▶ _Your tasks_:
A - In the Idiops hepburni article, what range of altitudes is the species recorded at?
B - List every section heading set off by double equals signs in the Idiops hepburni article.

:: Text provided ::

Idiops hepburni

Scientific classification
- Kingdom: Animalia
- Phylum: Arthropoda
- Subphylum: Chelicerata
- Class: Arachnida
- Order: Araneae
- Infraorder: Mygalomorphae
- Family: Idiopidae
- Genus: Idiops
- Species: I. hepburni
- Binomial name: Idiops hepburni (Hewitt, 1919)
- Synonyms: Acanthodon hepburni Hewitt, 1919 ;

= Idiops hepburni =

- Authority: (Hewitt, 1919)

Species of spider

Idiops hepburni is a species of spider in the family Idiopidae. It occurs in South Africa and Lesotho.

==Distribution==
Idiops hepburni is recorded from the Eastern Cape in South Africa and has also been sampled in Lesotho. The species occurs at altitudes ranging from 1,685 to 1,741 m above sea level.

==Habitat and ecology==
The species inhabits the Grassland biome. It lives in silk-lined burrows closed with a trapdoor.

==Description==

Idiops hepburni is known from both sexes. The carapace and appendages are yellowish brown, while the abdomen is superiorly slightly infuscated. Total length is 10 mm in males and 15 mm in females.

==Conservation==
Idiops hepburni is listed as Data Deficient due to insufficient knowledge about its location, distribution and threats. The species is under-collected and more sampling is needed to determine its range.

==Taxonomy==
The species was originally described by John Hewitt in 1919 as Acanthodon hepburni from Majuba Neck. The species has not been revised.

:::
:: Source data ::

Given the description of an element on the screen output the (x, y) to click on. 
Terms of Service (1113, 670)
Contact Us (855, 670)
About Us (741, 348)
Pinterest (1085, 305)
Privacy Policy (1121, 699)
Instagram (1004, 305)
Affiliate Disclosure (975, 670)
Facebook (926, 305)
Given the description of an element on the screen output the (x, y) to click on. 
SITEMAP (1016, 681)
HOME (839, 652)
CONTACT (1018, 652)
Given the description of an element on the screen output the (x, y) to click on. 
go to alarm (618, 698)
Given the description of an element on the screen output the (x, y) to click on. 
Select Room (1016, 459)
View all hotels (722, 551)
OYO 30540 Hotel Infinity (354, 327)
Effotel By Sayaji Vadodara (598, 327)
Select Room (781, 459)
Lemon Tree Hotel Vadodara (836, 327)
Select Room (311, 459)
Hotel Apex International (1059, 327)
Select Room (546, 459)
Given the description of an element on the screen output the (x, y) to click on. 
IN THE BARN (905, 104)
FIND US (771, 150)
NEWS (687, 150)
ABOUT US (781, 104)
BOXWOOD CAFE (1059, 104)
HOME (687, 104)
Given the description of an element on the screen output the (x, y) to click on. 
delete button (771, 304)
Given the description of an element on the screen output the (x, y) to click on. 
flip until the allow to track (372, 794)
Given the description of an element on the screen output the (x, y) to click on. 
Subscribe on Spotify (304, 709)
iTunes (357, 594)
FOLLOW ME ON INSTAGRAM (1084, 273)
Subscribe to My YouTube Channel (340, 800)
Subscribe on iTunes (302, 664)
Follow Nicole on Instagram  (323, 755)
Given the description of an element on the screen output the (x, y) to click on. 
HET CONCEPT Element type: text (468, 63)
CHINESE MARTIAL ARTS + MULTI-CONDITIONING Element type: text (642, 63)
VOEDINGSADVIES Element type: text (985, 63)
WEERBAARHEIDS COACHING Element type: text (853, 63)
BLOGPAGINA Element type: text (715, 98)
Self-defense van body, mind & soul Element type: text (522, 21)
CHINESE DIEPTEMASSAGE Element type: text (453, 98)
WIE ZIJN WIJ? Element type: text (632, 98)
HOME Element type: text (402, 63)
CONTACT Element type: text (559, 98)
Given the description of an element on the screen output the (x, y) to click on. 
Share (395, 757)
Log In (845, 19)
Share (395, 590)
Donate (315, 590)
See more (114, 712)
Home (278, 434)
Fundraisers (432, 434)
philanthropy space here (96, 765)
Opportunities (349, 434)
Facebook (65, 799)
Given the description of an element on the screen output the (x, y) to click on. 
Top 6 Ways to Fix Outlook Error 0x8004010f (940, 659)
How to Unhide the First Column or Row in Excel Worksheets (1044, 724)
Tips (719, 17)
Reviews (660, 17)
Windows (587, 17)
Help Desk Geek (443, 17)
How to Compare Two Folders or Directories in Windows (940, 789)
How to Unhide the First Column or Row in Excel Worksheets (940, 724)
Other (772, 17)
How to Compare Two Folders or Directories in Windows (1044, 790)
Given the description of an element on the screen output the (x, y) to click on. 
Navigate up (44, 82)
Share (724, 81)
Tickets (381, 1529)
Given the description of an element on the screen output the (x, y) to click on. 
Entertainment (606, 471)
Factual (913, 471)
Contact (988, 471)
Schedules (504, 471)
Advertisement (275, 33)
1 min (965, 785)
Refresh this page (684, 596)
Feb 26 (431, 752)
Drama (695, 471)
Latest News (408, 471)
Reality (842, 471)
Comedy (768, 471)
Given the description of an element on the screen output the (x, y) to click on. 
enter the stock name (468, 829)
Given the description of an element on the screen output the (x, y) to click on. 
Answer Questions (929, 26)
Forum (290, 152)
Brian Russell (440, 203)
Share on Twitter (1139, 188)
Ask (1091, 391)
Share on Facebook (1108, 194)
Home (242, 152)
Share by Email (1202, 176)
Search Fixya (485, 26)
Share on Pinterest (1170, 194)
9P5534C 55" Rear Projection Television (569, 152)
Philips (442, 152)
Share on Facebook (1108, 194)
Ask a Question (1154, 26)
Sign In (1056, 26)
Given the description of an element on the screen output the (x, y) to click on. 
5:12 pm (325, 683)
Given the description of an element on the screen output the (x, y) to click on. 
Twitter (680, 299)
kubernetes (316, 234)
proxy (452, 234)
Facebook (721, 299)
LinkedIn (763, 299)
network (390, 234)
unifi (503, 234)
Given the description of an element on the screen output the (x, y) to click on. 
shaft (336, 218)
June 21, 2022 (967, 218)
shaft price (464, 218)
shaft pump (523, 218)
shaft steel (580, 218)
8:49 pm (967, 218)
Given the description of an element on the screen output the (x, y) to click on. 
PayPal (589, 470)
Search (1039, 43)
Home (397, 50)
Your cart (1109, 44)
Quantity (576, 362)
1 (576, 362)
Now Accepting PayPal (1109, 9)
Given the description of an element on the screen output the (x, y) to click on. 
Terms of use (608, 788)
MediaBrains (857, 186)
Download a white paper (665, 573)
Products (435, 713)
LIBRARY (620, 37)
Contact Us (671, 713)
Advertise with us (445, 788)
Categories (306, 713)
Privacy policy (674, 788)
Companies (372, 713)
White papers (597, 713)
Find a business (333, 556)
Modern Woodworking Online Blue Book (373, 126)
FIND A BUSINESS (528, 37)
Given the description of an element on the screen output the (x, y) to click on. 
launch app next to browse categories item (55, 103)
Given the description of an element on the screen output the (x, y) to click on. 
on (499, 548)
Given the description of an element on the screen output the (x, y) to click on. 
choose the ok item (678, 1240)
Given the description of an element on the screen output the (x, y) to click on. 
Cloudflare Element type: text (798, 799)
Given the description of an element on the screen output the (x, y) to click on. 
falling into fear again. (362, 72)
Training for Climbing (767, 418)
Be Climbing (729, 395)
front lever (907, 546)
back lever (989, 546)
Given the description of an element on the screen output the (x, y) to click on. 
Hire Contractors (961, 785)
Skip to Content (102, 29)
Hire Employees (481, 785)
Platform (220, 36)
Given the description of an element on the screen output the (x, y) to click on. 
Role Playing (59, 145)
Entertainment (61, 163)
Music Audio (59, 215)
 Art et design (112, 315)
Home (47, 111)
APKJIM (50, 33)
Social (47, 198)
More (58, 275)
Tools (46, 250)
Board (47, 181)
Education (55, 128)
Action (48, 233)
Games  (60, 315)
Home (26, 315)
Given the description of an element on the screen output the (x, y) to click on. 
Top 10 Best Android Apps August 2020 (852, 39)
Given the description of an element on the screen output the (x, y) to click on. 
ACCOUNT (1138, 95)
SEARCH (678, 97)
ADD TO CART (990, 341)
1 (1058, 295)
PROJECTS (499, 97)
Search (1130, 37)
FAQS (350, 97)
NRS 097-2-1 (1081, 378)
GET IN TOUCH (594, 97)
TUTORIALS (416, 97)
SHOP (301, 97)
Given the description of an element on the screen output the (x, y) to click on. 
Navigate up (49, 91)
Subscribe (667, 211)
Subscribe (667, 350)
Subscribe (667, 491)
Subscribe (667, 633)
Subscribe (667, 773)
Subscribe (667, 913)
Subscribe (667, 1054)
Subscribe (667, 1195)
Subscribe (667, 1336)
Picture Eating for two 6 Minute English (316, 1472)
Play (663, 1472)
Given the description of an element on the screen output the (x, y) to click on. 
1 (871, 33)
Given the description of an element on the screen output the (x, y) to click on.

:::

▶ _Per-task answers_:
A - From 1,685 to 1,741 m above sea level.

B - Distribution; Habitat and ecology; Description; Conservation; Taxonomy